Magic Sand

Synopsis of Toy
Sculpting with sand is an art of endless possibilities. You can make a sprawling castle replete with moat and turrets, you can make a gigantic open tunnel maze for your new sand crab friends, you can use your matching plastic pail and hand shovel to try to dig to China, or at least to the earth’s fiery core, and in terms of letting someone bury you up to the neck again, well, once was enough for that. The only problem with sand art is its high vulnerability to water. A rogue wave, your brother and his pail, the below-the-surface water that crept up into your work when you dug down deep enough…all brought irreparable harm to your masterpieces.
But what if sand weren’t so susceptible to water? What if you took sand, and say, doused it with Scotch Guard, like your mom used to do to your tennis shoes, just before you bolted out of the house to perform your annual interpretive puddle-jump dance? Think of it…you would be unstoppable. You could build whole cities and/or see real ones, if your parents would just show a little support for your China plan.
Wham-O was right there with you. And no, it’s not technically Scotch Guard, but it’s the same idea.

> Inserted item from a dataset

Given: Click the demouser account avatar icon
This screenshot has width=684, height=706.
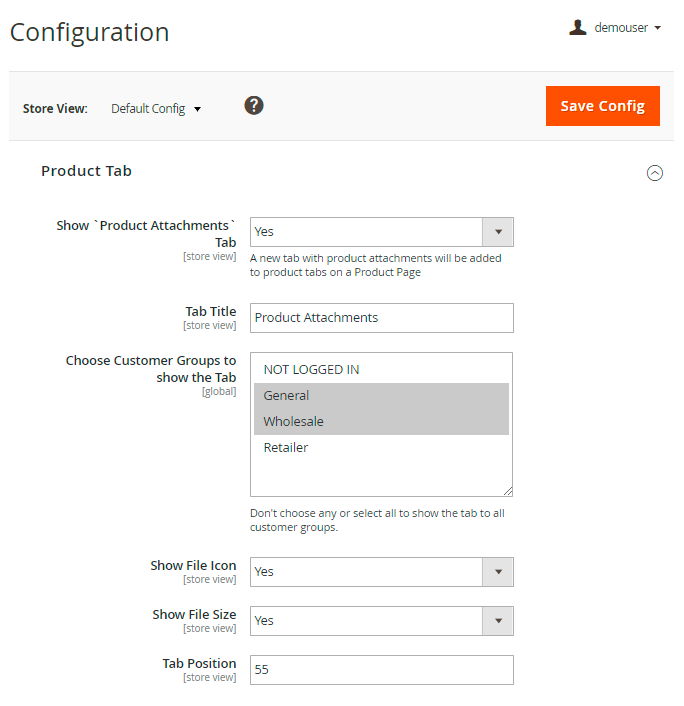Looking at the screenshot, I should (577, 28).
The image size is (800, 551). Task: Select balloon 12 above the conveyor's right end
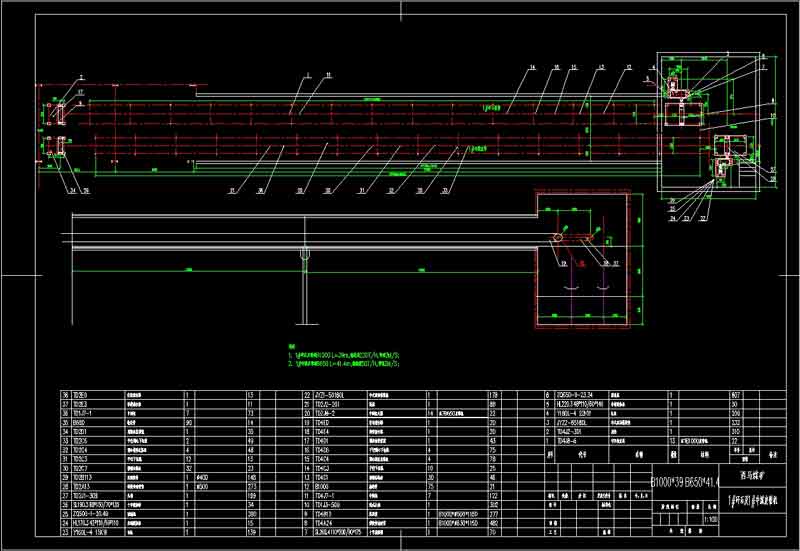coord(629,67)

Magic Sand is actually just regular old beach sand coated with a water insoluble silicon compound. When it was first developed, by the way, the boys in the lab coats thought it might be useful on oil-contaminated water, even for trapping petroleum spilled out of oil tankers in the ocean. When it was sprinkled on the floating ick, Magic Sand would cling to the oil, clump up and sink. And at that point, hypothetically, it could be dredged from the bottom. More domestically, Magic Sand can also be added to your houseplant’s potting soil to work green thumb magic, and we could all use a little help in that department. Over-watering, no matter how well-intentioned it is, blocks the movement of air in a plant’s nether regions and therefore causes the roots to rot. A little Magic Sand mixed into the regular soil makes over-doing it more difficult, because the Sand’s hydrophobic (oh, set the dictionary down…it basically just means ‘scared of water’) grains will repel water and permit air to flow between them instead. Goodbye root rot. Hello, houseplant flair.

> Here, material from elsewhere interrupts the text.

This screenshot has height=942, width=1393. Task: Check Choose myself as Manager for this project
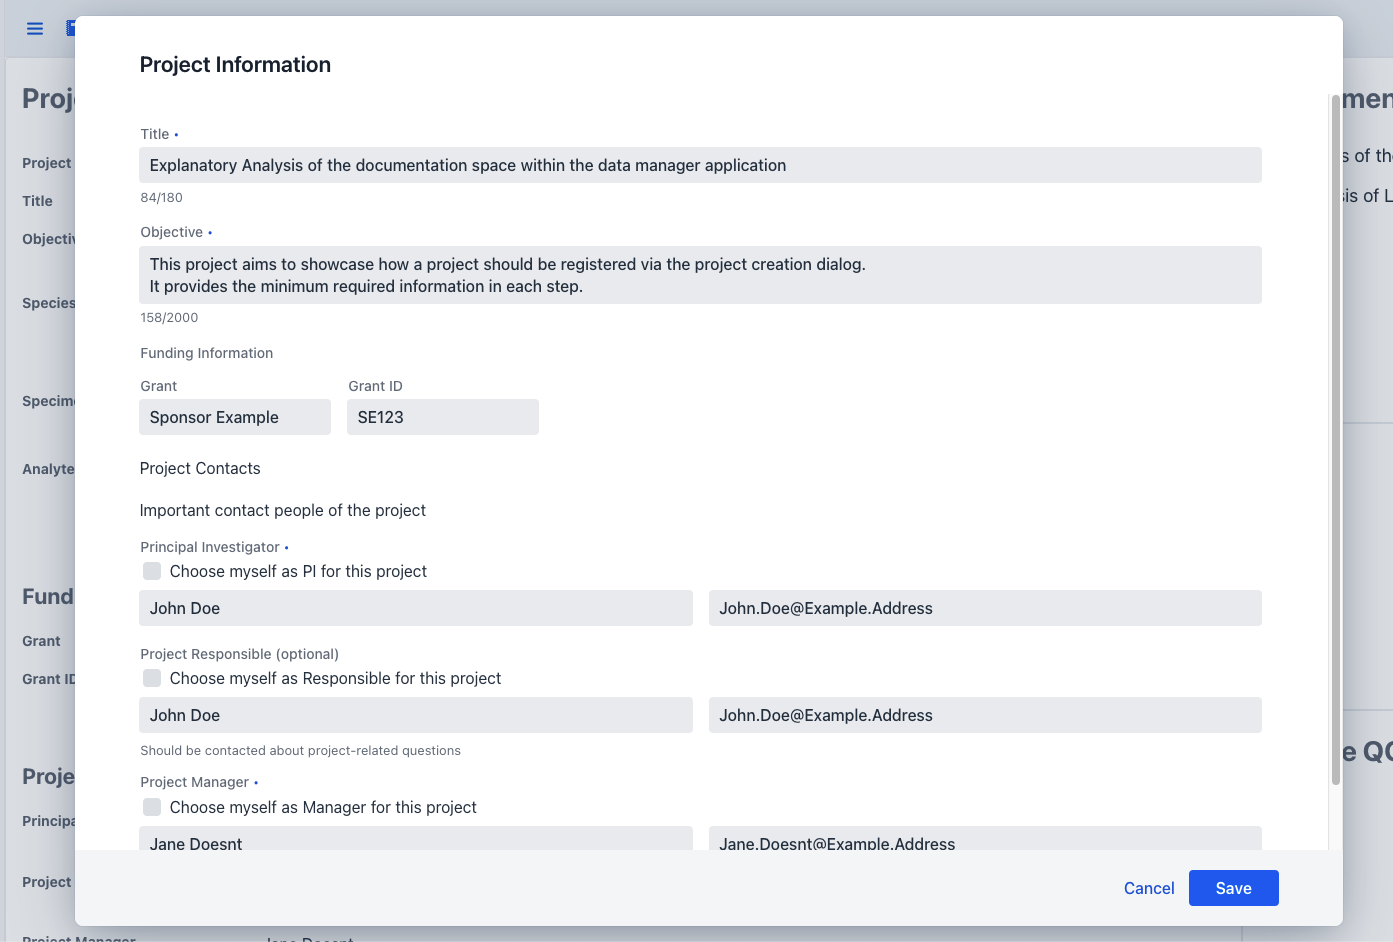151,807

We all love a little practicality now and then, but now let’s get back to Magic Sand as a toy. Wham-O’s unwettable Magic Sand came in three colors (red, blue and purple), and was sold in little plastic genie bottles. When you poured the Sand into a bowl of water, you could build little sand rafts that would eventually sink when they got heavy enough, you could draw flowers or write your name, and you could pile up a series of pillars and towers for your own underwater city. The sand took on a silvery shimmer while submerged, but when you took it out of the water, the grains were perfectly dry. If you could get it back into the genie’s bottle (which was no small feat, and maybe a mom-assist is in order), you could use the Sand over and over again.
Science teachers loved it, because it could be used in a whole slew of class experiments. Parents loved it, because it was non-toxic and affordable, and if they knew a thing or two about the history of their kids’ toys, they could steal a little Sand to mix into the soil of those prized ferns. When asked what their plant secret was, they could just say, "It’s Magic."